David Moody

Personal information
- Full name: David John Masson Moody
- Born: 28 April 1995 (age 31) Maylands, Perth, Western Australia
- Height: 1.95 m (6 ft 5 in)
- Batting: Right-handed
- Bowling: Right-arm fast-medium
- Role: Bowler
- Relations: Tom Moody (uncle)

Domestic team information
- 2014/15–2022/23: Western Australia
- 2018/19: Perth Scorchers
- 2024/25–: Victoria

Career statistics
| Competition | FC | LA | T20 |
| Matches | 43 | 14 | 10 |
| Runs scored | 227 | 21 | 8 |
| Batting average | 7.32 | 5.25 | 8.00 |
| 100s/50s | 0/0 | 0/0 | 0/0 |
| Top score | 31* | 8 | 8 |
| Balls bowled | 7,432 | 611 | 163 |
| Wickets | 126 | 12 | 9 |
| Bowling average | 35.94 | 53.75 | 26.55 |
| 5 wickets in innings | 1 | 0 | 0 |
| 10 wickets in match | 0 | 0 | 0 |
| Best bowling | 5/59 | 3/44 | 3/16 |
| Catches/stumpings | 19/– | 5/– | 1/– |
- Source: Cricinfo, 25 February 2026

= David Moody (cricketer) =

Australian cricketer

David John Masson Moody (born 28 April 1995) is an Australian cricketer. Moody was born in Perth, and attended Guildford Grammar School between 2008 and 2012.
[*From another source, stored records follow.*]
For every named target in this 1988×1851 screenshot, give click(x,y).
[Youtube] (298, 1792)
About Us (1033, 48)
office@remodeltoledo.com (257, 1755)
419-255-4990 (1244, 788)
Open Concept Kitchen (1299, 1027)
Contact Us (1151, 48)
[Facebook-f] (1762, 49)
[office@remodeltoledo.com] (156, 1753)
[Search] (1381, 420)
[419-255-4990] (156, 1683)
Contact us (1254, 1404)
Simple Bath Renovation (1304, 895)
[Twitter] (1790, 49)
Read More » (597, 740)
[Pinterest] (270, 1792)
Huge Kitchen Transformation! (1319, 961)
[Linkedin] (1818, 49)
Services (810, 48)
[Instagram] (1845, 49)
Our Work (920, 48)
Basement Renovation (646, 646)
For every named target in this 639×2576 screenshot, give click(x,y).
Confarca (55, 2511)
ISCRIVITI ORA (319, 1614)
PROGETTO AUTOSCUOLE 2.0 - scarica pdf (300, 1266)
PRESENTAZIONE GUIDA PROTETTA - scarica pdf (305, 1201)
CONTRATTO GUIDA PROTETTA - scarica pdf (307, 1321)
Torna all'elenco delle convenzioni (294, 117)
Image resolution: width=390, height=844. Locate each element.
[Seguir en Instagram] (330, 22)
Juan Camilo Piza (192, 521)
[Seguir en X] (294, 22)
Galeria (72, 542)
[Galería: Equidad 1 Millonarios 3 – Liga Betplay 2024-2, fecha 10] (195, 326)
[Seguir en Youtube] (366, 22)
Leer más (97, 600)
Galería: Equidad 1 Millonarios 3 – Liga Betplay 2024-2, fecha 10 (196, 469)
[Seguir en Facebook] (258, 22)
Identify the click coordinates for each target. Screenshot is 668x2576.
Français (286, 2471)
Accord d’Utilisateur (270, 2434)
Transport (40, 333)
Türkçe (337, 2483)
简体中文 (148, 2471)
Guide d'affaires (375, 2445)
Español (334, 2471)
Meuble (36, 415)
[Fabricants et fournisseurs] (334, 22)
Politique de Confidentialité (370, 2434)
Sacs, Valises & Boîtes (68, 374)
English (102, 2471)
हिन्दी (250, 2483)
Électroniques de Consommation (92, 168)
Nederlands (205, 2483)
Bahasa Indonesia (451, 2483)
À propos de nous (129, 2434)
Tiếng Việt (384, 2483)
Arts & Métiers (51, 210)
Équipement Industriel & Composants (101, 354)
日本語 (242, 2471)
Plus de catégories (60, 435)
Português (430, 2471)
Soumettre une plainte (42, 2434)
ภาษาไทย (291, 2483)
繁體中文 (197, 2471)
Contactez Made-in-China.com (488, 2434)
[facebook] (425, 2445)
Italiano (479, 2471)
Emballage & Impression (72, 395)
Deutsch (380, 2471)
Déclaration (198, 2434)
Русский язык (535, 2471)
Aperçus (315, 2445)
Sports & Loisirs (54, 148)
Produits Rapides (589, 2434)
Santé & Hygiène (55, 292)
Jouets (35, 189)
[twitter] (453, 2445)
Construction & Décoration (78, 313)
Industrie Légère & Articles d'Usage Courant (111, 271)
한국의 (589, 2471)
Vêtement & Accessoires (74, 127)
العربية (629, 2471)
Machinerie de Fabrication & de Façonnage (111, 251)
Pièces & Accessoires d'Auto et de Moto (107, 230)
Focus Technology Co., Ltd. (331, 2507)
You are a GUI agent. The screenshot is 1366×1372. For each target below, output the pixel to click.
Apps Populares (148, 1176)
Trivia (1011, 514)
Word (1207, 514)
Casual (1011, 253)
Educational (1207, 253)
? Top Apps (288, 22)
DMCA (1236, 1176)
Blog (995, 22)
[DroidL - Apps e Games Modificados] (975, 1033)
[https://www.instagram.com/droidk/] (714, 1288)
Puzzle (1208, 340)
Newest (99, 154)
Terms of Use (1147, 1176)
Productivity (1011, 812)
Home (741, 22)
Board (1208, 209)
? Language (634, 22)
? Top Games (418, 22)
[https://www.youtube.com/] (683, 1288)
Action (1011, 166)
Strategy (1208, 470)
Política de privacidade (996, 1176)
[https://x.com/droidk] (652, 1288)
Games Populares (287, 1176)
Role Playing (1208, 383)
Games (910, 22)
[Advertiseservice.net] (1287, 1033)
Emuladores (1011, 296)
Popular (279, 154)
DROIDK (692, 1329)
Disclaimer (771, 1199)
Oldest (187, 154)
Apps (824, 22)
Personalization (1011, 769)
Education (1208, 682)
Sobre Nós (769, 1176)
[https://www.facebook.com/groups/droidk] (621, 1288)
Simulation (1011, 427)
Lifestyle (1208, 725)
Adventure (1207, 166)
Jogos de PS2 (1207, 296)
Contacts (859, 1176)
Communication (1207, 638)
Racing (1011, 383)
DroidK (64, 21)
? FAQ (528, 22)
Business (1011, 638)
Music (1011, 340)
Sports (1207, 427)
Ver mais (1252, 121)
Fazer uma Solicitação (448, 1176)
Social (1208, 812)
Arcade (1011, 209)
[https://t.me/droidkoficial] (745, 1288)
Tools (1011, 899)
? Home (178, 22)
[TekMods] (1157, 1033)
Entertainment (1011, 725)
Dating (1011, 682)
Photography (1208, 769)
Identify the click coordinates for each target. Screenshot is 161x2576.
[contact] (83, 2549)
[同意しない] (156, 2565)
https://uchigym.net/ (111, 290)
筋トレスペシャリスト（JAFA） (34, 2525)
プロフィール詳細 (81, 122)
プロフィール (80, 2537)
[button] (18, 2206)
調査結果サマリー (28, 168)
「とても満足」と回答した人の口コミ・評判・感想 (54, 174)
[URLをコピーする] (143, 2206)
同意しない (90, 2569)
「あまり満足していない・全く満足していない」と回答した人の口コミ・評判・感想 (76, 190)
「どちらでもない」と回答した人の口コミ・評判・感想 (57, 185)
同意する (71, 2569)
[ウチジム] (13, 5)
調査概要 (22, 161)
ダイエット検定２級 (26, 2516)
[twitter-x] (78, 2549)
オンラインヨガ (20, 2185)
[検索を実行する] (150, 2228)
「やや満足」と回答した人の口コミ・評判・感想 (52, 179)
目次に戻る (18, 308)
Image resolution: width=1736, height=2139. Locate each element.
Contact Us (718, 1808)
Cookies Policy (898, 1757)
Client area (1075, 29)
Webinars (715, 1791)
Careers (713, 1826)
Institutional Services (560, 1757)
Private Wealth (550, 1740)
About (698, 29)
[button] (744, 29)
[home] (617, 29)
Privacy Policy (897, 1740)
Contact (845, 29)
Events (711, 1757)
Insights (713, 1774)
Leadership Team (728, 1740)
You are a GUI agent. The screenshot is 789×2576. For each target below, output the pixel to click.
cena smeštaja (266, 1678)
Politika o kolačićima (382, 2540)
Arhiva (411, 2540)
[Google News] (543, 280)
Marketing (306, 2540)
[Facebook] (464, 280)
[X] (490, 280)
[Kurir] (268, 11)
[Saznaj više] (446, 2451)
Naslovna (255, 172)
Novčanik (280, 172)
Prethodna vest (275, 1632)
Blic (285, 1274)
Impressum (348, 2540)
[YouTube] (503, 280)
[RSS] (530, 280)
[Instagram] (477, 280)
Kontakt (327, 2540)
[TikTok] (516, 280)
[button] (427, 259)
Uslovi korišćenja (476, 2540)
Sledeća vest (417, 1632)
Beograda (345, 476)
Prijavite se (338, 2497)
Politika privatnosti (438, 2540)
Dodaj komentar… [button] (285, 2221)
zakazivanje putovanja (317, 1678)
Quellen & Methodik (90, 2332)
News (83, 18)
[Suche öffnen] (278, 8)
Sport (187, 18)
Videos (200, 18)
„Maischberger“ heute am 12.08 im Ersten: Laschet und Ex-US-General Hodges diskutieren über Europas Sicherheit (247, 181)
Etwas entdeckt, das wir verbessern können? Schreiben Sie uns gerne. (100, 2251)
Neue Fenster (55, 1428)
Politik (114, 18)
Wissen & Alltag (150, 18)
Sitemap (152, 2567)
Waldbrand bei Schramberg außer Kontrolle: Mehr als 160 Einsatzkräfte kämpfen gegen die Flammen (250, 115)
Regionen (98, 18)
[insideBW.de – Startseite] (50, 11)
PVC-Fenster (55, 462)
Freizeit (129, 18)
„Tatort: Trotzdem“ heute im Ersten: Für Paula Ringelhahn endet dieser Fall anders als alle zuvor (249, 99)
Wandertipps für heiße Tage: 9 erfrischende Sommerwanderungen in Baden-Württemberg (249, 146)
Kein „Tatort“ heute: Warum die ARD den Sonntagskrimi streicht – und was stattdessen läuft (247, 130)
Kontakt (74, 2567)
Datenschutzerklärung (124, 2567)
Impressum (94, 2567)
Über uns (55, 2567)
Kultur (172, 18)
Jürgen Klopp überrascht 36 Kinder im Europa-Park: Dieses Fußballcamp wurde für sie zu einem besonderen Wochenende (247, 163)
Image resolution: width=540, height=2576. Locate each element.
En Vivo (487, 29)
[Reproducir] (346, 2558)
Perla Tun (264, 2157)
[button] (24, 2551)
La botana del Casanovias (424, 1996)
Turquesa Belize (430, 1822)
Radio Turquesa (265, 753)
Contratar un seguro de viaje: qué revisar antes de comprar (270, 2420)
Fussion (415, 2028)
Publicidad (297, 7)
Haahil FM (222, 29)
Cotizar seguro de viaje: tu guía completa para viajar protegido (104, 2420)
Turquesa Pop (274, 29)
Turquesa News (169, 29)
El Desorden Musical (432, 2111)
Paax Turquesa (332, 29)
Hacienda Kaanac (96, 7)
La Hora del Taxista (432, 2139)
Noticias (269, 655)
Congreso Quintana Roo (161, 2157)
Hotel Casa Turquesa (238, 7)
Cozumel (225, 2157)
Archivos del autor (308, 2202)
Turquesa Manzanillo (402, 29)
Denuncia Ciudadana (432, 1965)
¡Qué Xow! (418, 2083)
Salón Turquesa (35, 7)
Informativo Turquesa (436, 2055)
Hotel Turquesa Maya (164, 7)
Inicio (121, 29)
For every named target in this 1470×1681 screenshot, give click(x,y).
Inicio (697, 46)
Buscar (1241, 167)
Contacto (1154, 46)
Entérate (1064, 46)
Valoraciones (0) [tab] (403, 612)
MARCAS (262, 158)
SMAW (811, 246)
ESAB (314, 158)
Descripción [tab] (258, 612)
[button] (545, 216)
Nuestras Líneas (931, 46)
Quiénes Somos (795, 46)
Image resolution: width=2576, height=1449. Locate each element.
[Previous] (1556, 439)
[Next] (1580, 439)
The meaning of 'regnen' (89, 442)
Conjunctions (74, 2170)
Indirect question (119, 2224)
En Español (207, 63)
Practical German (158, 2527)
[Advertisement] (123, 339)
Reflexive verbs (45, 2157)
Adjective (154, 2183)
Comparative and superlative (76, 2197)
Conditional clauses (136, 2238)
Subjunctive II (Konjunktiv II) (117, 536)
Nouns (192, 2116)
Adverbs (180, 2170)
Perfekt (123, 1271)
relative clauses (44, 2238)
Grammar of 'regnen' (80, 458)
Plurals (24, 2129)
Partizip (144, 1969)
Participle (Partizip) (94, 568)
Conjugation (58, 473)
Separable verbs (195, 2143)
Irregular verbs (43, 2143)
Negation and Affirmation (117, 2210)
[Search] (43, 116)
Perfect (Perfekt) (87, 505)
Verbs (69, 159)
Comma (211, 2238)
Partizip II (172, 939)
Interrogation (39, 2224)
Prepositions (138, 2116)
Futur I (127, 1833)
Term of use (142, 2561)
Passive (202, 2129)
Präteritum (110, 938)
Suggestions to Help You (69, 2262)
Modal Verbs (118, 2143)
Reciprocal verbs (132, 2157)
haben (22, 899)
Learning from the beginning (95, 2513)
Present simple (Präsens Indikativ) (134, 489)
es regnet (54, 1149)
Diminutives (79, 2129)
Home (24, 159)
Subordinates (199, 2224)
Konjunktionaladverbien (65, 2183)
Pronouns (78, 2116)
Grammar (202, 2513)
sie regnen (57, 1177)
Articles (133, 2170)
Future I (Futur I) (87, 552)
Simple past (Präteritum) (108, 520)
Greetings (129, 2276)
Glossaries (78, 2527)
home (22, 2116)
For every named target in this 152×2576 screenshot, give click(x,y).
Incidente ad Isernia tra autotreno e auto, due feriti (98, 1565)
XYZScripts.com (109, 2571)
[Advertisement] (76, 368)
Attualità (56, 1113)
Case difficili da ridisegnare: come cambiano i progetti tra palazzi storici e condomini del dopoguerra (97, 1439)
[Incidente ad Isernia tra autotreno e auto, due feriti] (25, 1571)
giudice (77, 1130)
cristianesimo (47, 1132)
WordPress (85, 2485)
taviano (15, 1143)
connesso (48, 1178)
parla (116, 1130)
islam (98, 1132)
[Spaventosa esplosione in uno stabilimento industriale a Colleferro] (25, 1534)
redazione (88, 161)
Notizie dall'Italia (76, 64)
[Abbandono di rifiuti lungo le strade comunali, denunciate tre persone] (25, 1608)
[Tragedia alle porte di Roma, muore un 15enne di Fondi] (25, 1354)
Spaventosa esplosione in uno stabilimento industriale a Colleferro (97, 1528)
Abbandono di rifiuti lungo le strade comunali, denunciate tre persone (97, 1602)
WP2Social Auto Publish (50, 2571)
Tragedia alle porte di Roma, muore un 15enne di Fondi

He made his first-class debut for Western Australia during the 2014–15 Sheffield Shield season. The nephew of Tom Moody, a former Australian international, he had earlier played matches for several invitational sides against international teams in preparation for the 2015 World Cup, including games against Afghanistan, Bangladesh, India, and the United Arab Emirates. He also featured in the 2015 Prime Minister's XI match against England. Moody, a right-arm medium pacer, secured a rookie contract with the Western Australian Cricket Association (WACA) for the 2014–15 domestic season, and on debut against New South Wales in February 2015 took 4/60 in the first innings, including wickets in both his first and third overs. He took his maiden first-class five wicket haul in March 2017 on the second day of the Victoria v Western Australia Sheffield Shield match in Alice Springs.

He made his Twenty20 debut for the Hobart Hurricanes in the 2018–19 Big Bash League season on 18 January 2019.